America Online, the world’s biggest Internet access provider, may replace Mountain View, California-based Google’s search engine with a product from Microsoft, a person familiar with the matter said yesterday. Microsoft also is considering taking a stake in America Online, a unit of Time Warner Inc., the person said.

Google, which receives 12 percent of its sales from online advertising and other fees generated by America Online, may make a bid to protect that revenue, Merrill’s Lauren Rich Fine wrote in a note to clients today. Losing AOL as a client may potentially cut Google’s earnings per share by 5 percent to 10 percent, she said.

“This would certainly protect Google’s revenues from AOL,” Fine wrote in the report. She rates Google shares “neutral.” A tie- up between Google and AOL may also enable Google to gain a significant amount of content, she said.

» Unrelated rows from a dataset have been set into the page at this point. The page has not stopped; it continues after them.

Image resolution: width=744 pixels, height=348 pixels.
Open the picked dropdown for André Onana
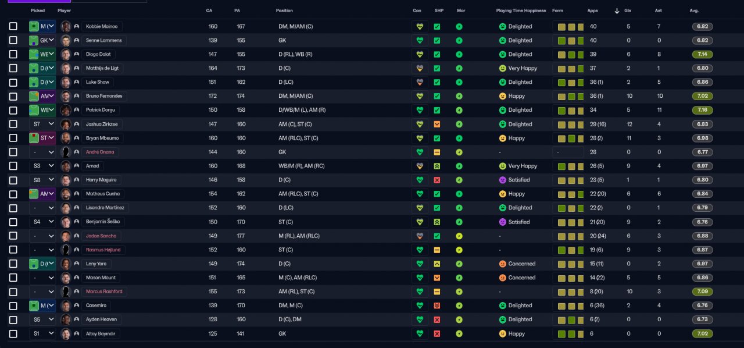click(42, 152)
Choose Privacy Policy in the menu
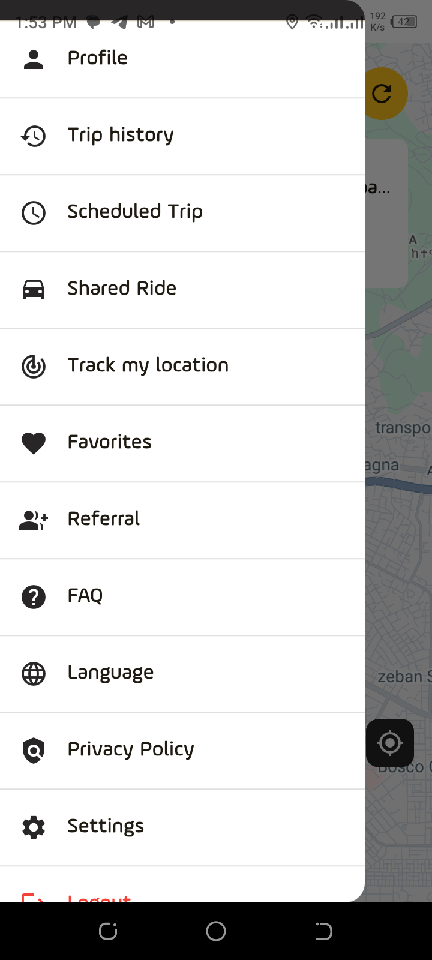Screen dimensions: 432x960 131,749
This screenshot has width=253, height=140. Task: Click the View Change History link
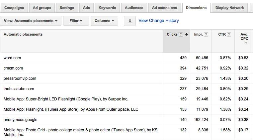[x=158, y=21]
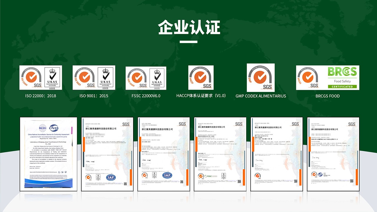Click the FSSC 22000 SGS UKAS badge
The height and width of the screenshot is (212, 377).
point(146,78)
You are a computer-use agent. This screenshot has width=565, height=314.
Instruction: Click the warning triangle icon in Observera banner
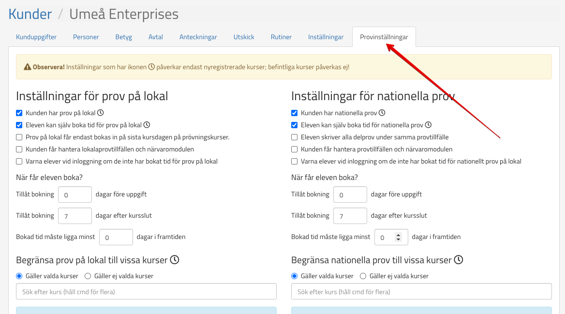[x=28, y=67]
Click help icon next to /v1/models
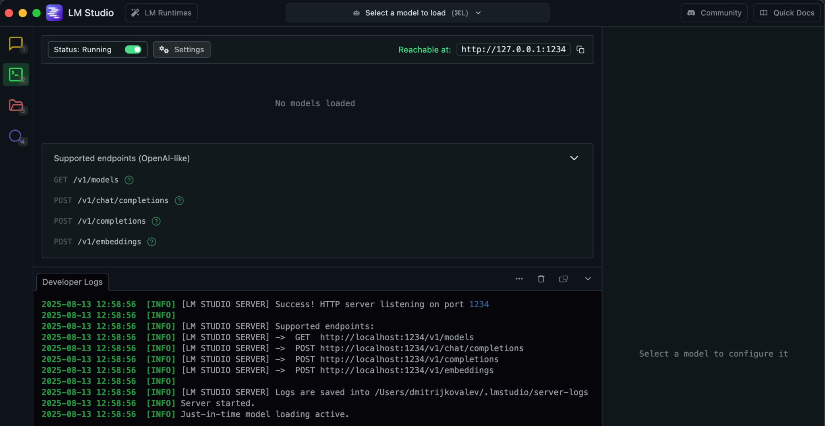This screenshot has height=426, width=825. point(129,180)
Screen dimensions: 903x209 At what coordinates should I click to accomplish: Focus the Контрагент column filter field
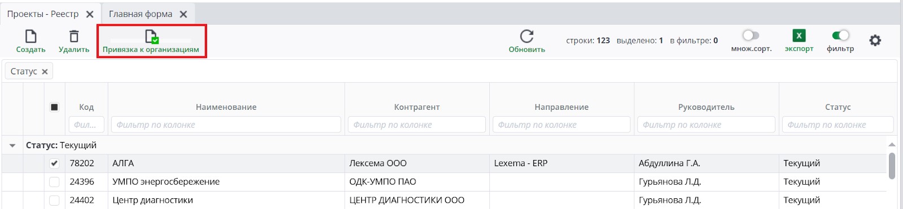tap(417, 124)
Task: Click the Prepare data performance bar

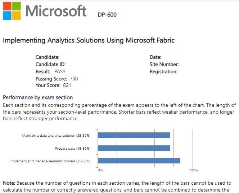Action: click(134, 148)
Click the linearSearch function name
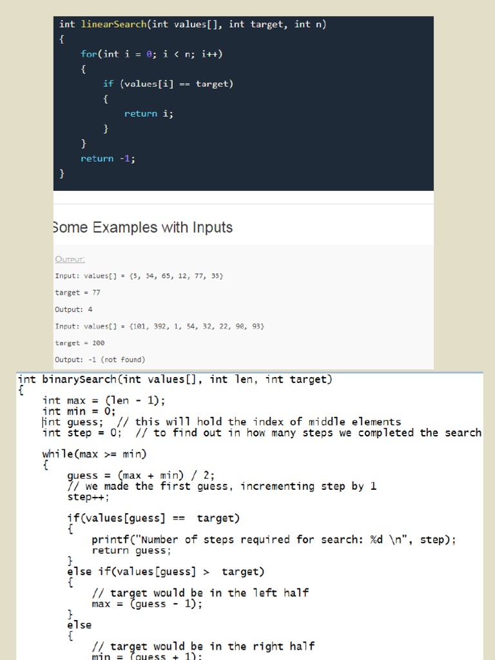 click(113, 24)
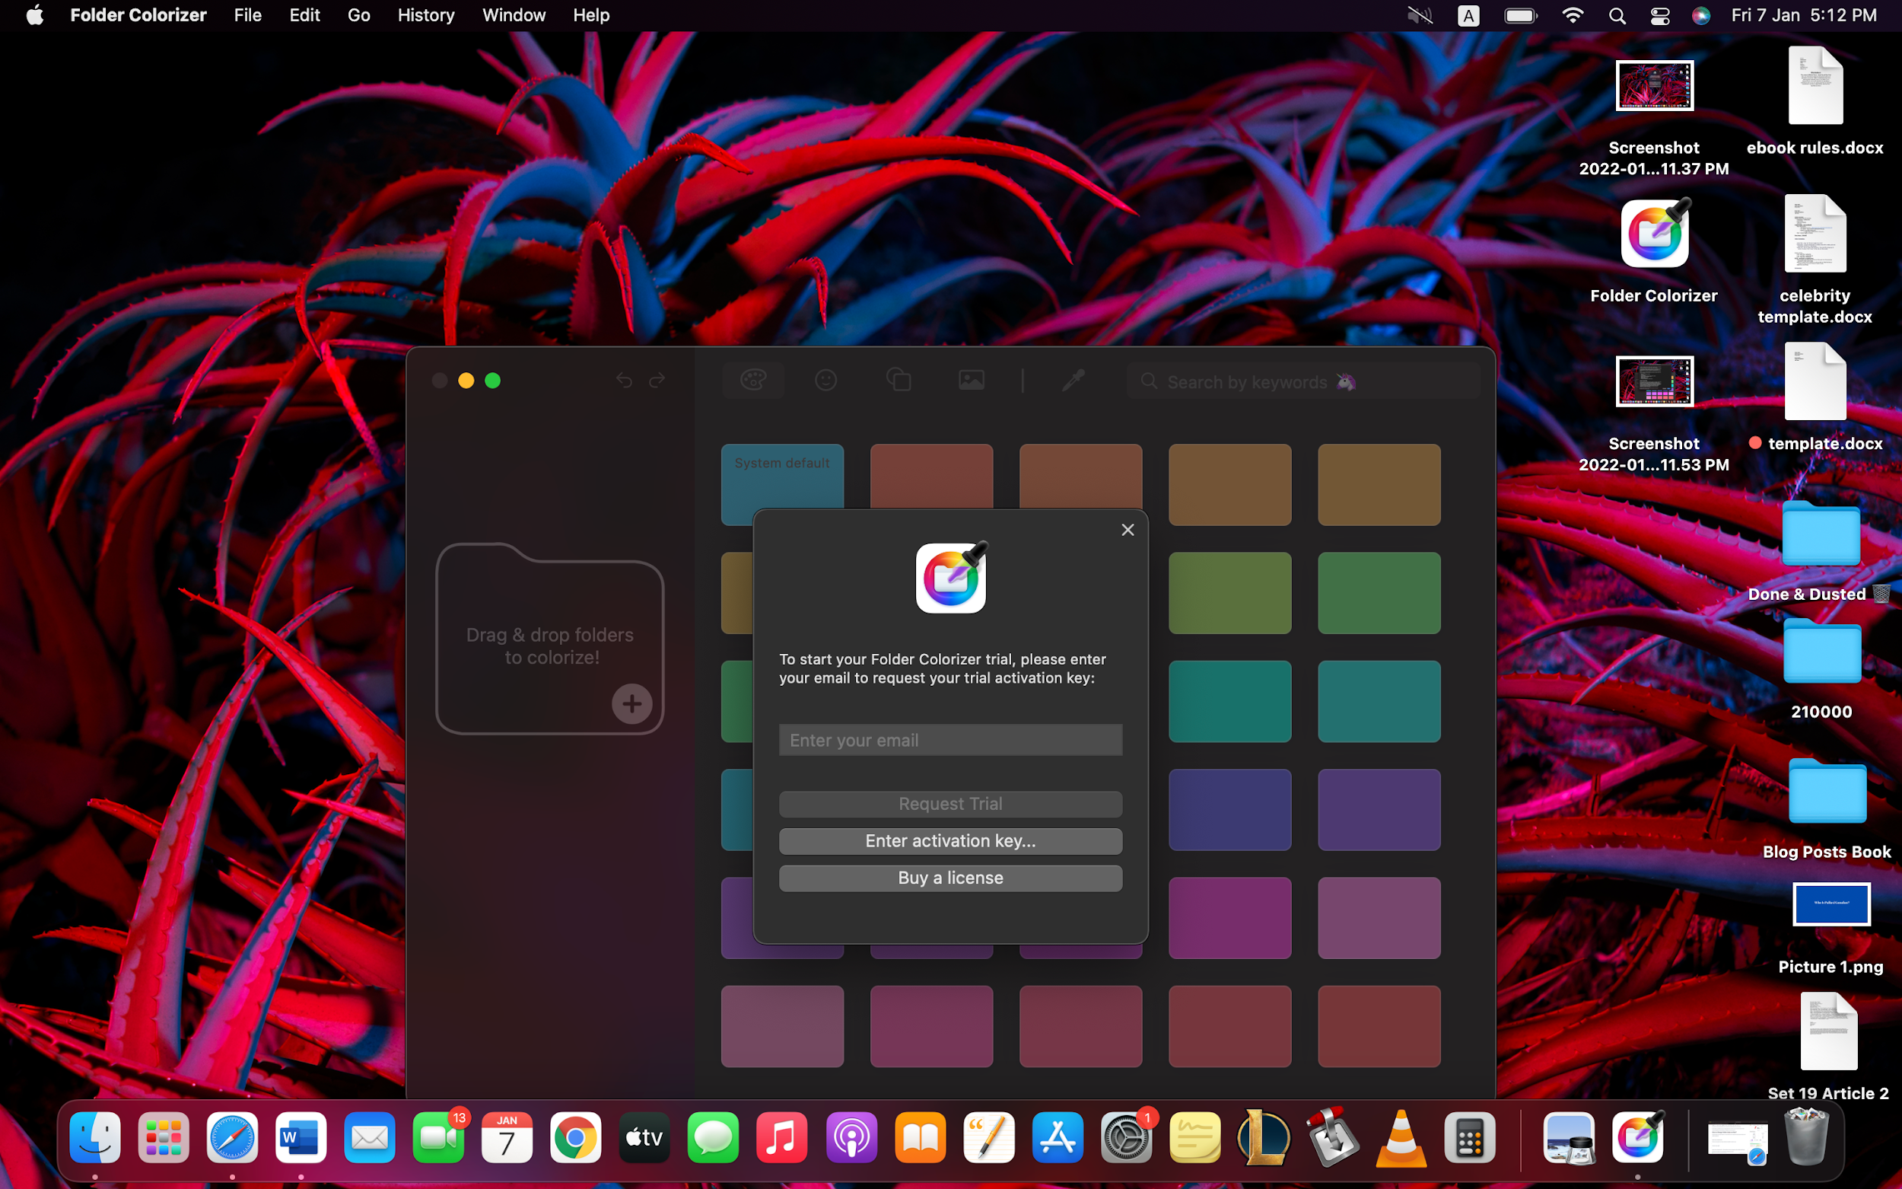Select the image picker toolbar icon
This screenshot has height=1189, width=1902.
tap(971, 381)
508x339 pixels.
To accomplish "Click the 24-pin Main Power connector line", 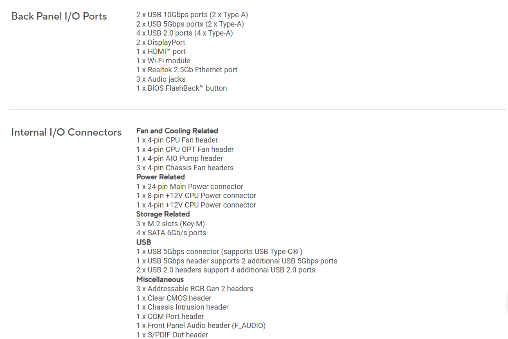I will [190, 187].
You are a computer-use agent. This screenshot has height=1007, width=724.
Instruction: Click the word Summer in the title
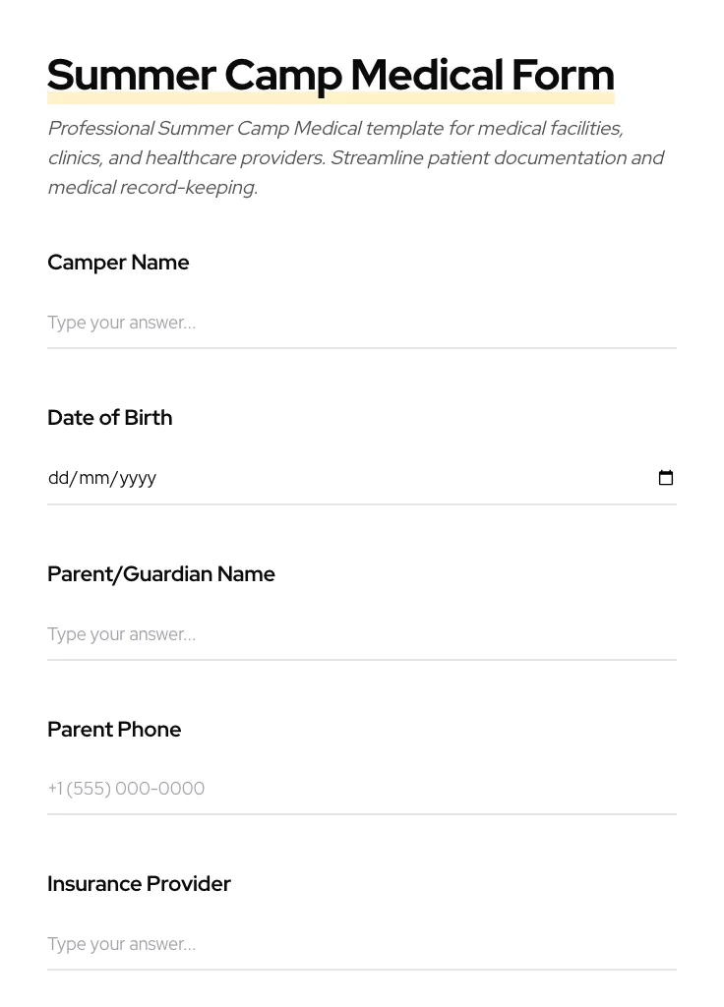(131, 75)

Shares of Google, which have risen 56 percent this year, fell 60 cents to $300.81 at 11:22 a.m. in Nasdaq Stock Market composite trading. Stock in Redmond, Washington-based Microsoft fell 18 cents to $26.09 and Yahoo shares fell 19 cents to $33.38.

A Microsoft-AOL combination would bolster both companies’ user counts and range of Web content, heightening competition for Google and Yahoo! Inc., Fine said. Yahoo, based in Sunnyvale, California, is the most-visited Web site.

Google spokesman Steve Langdon didn’t immediately return a call seeking comment. Merrill Lynch spokeswoman Carrie Gray said Fine wasn’t available to comment on the report.

Goldman Sachs Group Inc. analyst Anthony Noto estimates America Online contributed 4 percent to 7 percent of Google’s earnings per share in the first half of 2005. New York-based Noto, who rates Google shares “outperform,” said in a report today that AOL’s contribution to Google’s profits is declining every quarter.